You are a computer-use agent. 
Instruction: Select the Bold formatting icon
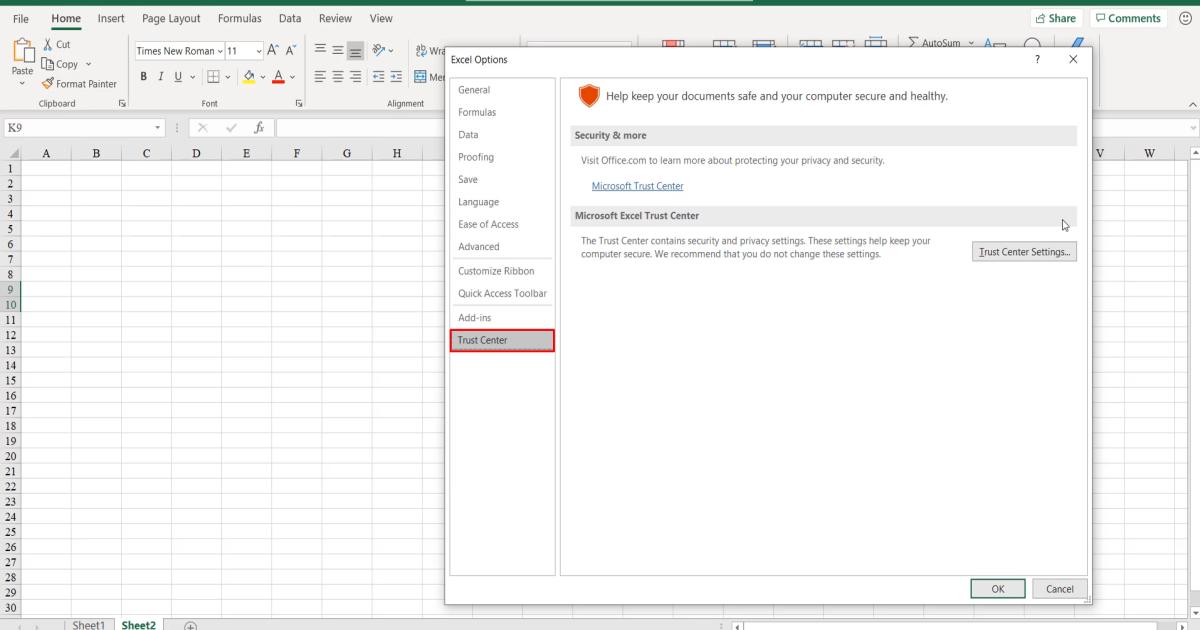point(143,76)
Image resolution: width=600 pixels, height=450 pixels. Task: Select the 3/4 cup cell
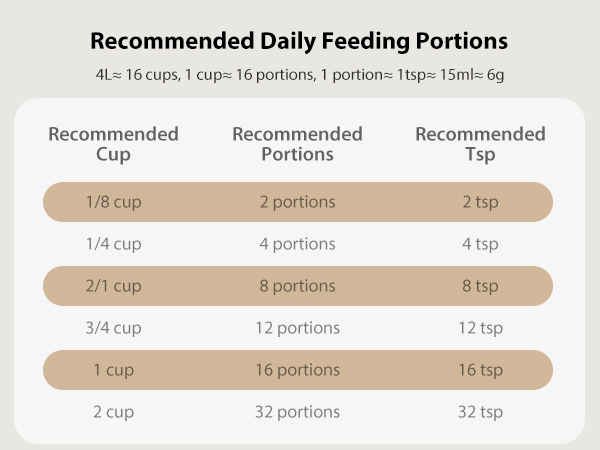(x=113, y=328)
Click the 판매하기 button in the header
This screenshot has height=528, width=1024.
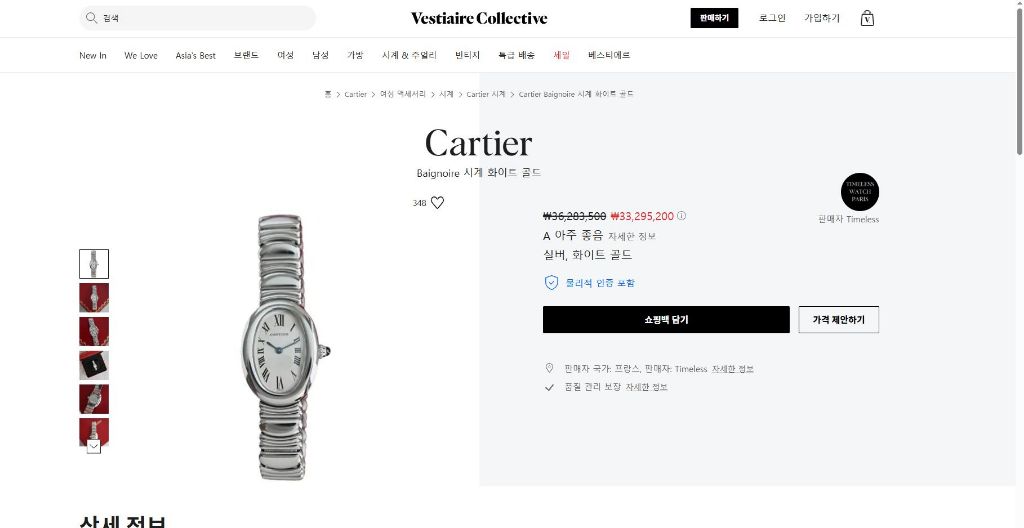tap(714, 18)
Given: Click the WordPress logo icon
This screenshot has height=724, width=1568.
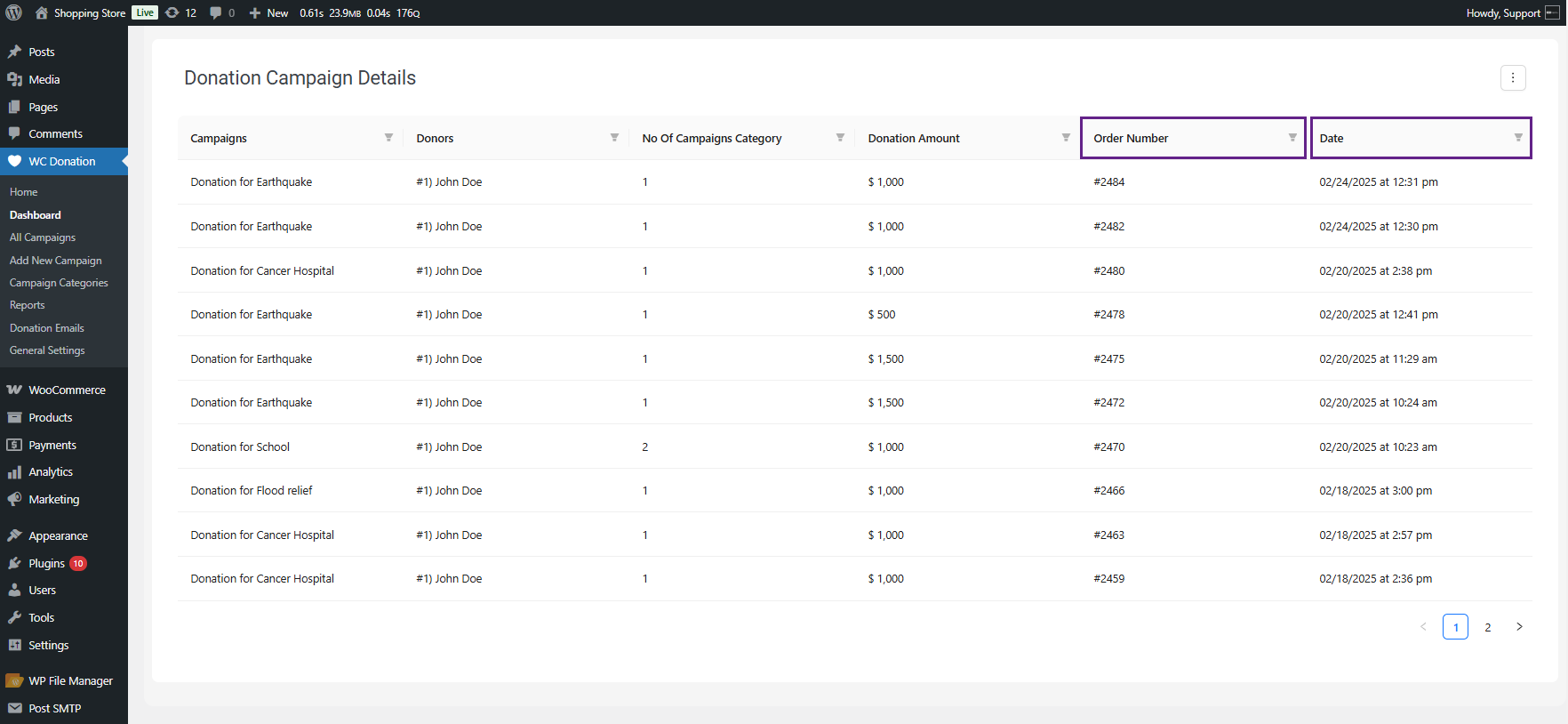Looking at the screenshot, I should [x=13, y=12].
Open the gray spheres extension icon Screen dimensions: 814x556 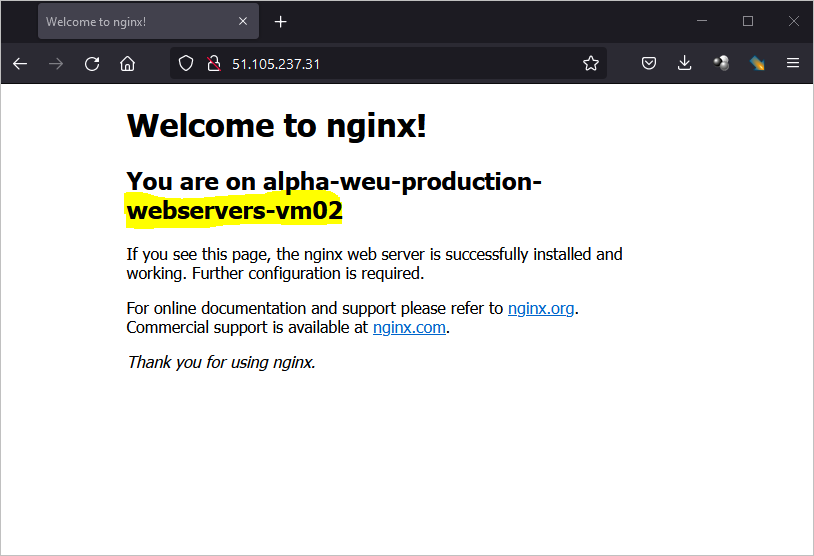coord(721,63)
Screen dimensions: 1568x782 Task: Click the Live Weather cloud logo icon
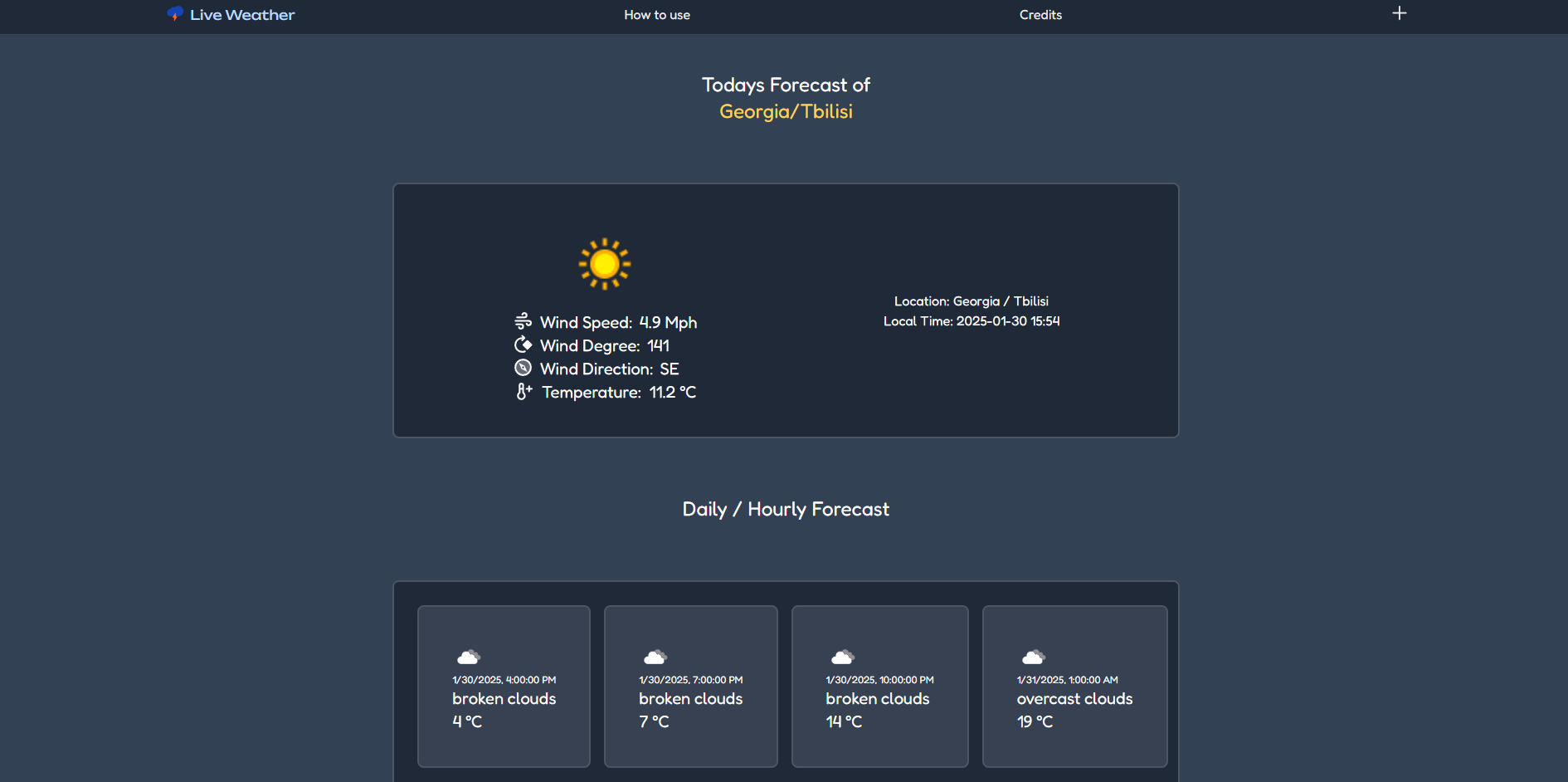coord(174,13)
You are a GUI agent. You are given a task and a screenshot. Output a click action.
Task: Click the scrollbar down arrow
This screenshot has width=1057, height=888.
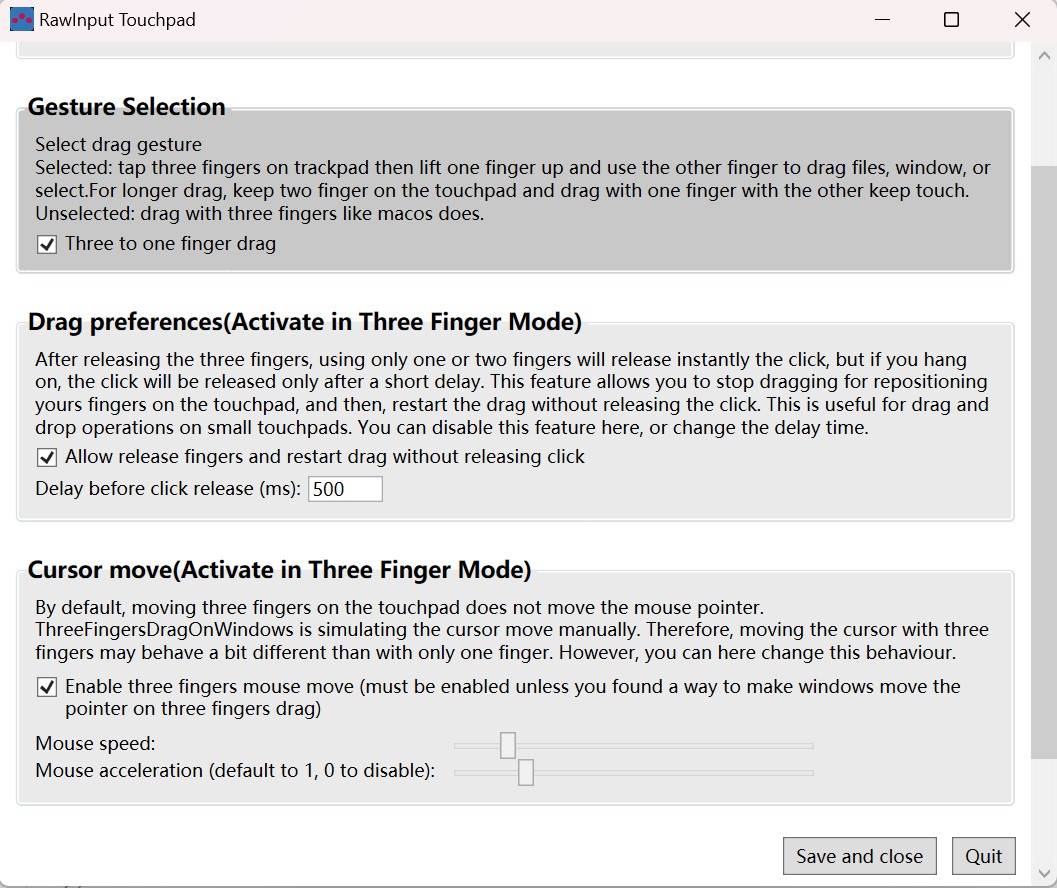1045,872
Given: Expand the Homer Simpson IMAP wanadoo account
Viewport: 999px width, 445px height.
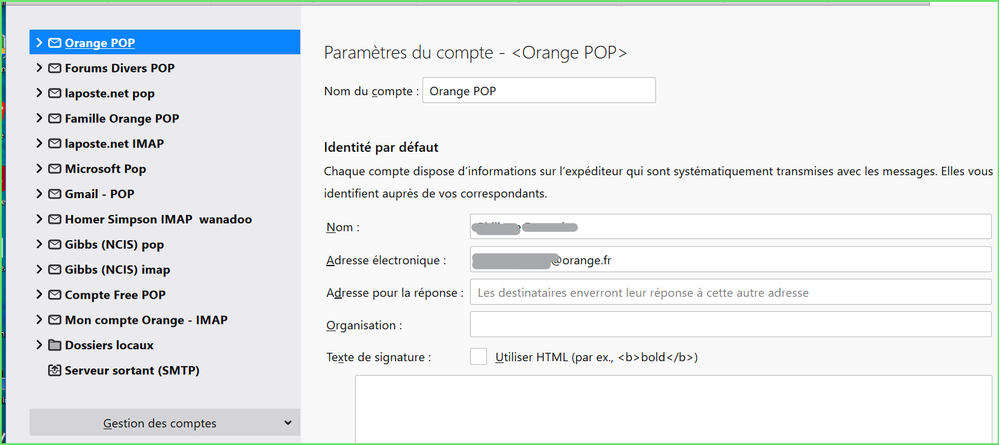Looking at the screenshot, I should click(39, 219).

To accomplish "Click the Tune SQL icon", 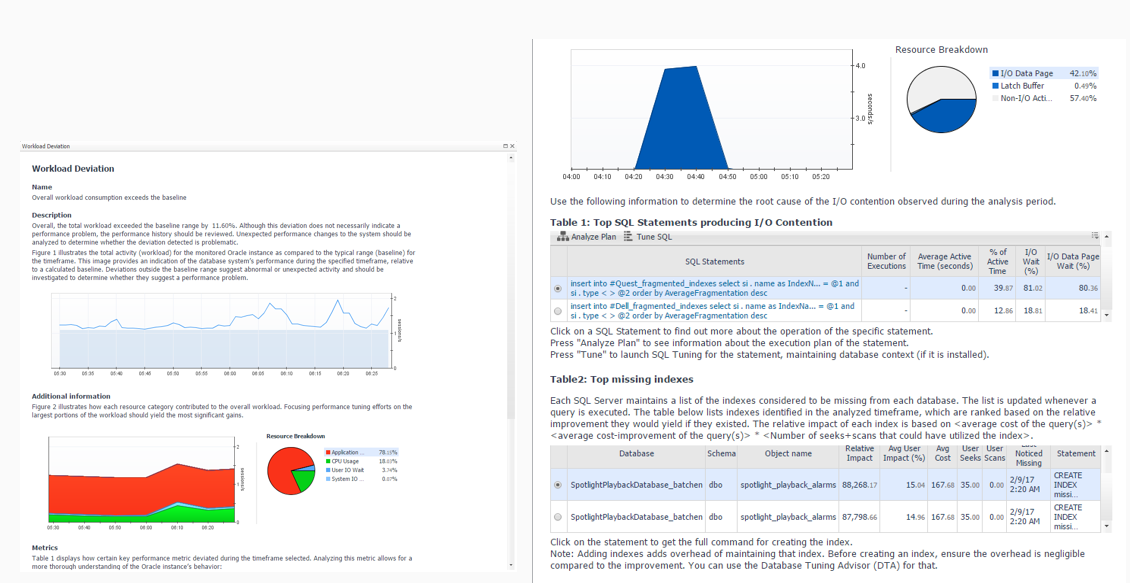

━━━━━━

PROBLEM REQUIREMENTS: Copy every line above that holds the word "agent".

EXERCISE SOLUTION:
You are a computer-use agent. 
You are a GUI agent. You are given a task and a screenshot. Output a click action.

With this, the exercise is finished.